Rischio di chiusura della banca e dell’unico sportello in piazza

MONTONE – Un borgo tra i più belli d’Italia, può restare senza una banca? Teoricamente no, ma forse oggi il rischio oggi c’è: Montone teme di rimanere senza uno sportello bancario. L’allarme è stato lanciato su Facebook dall’ex sindaco Mariano Tirimagni, a cui ieri ha fatto seguito una nota dell’attuale primo cittadino Mirco Rinaldi, come racconta Paolo Ippoliti questa mattina (venerdì 14 settembre) dalle pagine de La Nazione.

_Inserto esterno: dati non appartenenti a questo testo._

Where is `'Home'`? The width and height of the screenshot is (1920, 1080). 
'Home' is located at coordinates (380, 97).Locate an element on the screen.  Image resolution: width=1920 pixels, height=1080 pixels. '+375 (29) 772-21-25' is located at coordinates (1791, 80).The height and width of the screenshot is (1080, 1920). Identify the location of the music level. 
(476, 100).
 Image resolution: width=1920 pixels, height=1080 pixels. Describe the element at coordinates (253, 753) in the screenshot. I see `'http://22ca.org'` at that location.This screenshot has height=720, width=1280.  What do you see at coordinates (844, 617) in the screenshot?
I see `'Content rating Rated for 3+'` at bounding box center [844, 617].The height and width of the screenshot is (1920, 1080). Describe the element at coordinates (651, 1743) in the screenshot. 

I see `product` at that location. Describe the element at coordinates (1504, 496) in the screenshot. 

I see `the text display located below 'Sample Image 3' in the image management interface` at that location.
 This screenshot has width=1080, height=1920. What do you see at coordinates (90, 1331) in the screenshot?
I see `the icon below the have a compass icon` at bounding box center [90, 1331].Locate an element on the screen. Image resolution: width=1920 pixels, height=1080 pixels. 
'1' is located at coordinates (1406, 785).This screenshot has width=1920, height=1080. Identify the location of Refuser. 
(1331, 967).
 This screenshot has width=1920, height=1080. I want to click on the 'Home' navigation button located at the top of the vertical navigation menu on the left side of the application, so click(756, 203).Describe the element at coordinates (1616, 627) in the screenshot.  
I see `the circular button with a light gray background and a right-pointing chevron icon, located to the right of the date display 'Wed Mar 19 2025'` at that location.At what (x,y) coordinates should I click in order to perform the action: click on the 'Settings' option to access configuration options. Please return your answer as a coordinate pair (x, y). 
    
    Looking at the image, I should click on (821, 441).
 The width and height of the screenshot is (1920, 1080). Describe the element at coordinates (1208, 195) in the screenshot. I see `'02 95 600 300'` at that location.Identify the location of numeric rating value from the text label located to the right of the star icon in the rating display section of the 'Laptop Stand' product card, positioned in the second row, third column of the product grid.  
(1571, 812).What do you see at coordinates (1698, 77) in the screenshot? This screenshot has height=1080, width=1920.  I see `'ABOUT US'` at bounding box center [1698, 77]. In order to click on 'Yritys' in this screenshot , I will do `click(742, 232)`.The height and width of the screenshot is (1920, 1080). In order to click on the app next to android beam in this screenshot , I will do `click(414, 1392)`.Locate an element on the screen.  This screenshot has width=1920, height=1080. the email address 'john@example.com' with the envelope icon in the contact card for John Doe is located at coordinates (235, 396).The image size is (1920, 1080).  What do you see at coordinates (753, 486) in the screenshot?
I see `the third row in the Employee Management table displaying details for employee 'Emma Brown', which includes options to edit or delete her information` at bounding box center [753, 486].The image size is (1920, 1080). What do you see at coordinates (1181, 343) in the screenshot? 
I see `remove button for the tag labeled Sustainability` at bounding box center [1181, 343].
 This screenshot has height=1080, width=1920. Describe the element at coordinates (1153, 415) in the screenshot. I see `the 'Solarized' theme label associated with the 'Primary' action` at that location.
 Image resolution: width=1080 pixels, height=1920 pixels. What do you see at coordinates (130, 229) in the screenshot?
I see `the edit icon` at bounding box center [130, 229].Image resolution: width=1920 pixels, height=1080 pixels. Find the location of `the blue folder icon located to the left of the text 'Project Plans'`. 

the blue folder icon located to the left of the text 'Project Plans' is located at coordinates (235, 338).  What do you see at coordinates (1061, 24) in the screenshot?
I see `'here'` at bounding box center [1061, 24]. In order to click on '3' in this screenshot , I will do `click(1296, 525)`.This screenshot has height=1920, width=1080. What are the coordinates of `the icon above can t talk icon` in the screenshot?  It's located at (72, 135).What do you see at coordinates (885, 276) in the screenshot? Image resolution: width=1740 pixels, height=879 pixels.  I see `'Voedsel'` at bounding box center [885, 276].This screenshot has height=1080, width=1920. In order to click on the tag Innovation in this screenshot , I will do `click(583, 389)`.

«Sembra che Intesa San Paolo – scrive Tirimagni – abbia comunicato la volontà di chiudere l’unico sportello bancario presente a Montone, bancomat incluso, entro la fine di quest’anno. Se fosse vero si tratta di una scelta che penalizzerà la popolazione locale, la quale ha il diritto di non vedere impoveriti i servizi finora garantiti con fatica e tenacia, dalle istituzioni locali». L’ex sindaco invoca la protesta «da rivolgere ai vertici decisionali della banca» e chiede al sindaco Rinaldi, alla Regione e all’Associazione Nazionali dei Comuni Italiani, di attivarsi a tutela dei cittadini, magari supportati da una raccolta di firme a sostegno delle proprie istanze. Il sindaco Rinaldi non ignora certo la questione e, sostanzialmente, conferma le voci di chiusura dello sportello, pur garantendo che ad oggi non ci sarebbe alcuna comunicazione ufficiale. «Il fatto di non aver avuto alcuna comunicazione ufficiale non è certo sufficiente a farci stare tranquilli e visto il comportamento a livello nazionale degli istituti bancari (in molti piccoli borghi gli sportelli hanno chiuso, ndr) ci siamo già attivati insieme a tanti altri Comuni italiani e alle associazioni di categoria Anci e Borghi più Belli d’Italia per promuovere iniziative che garantiscano garantire i servizi nei centri storici».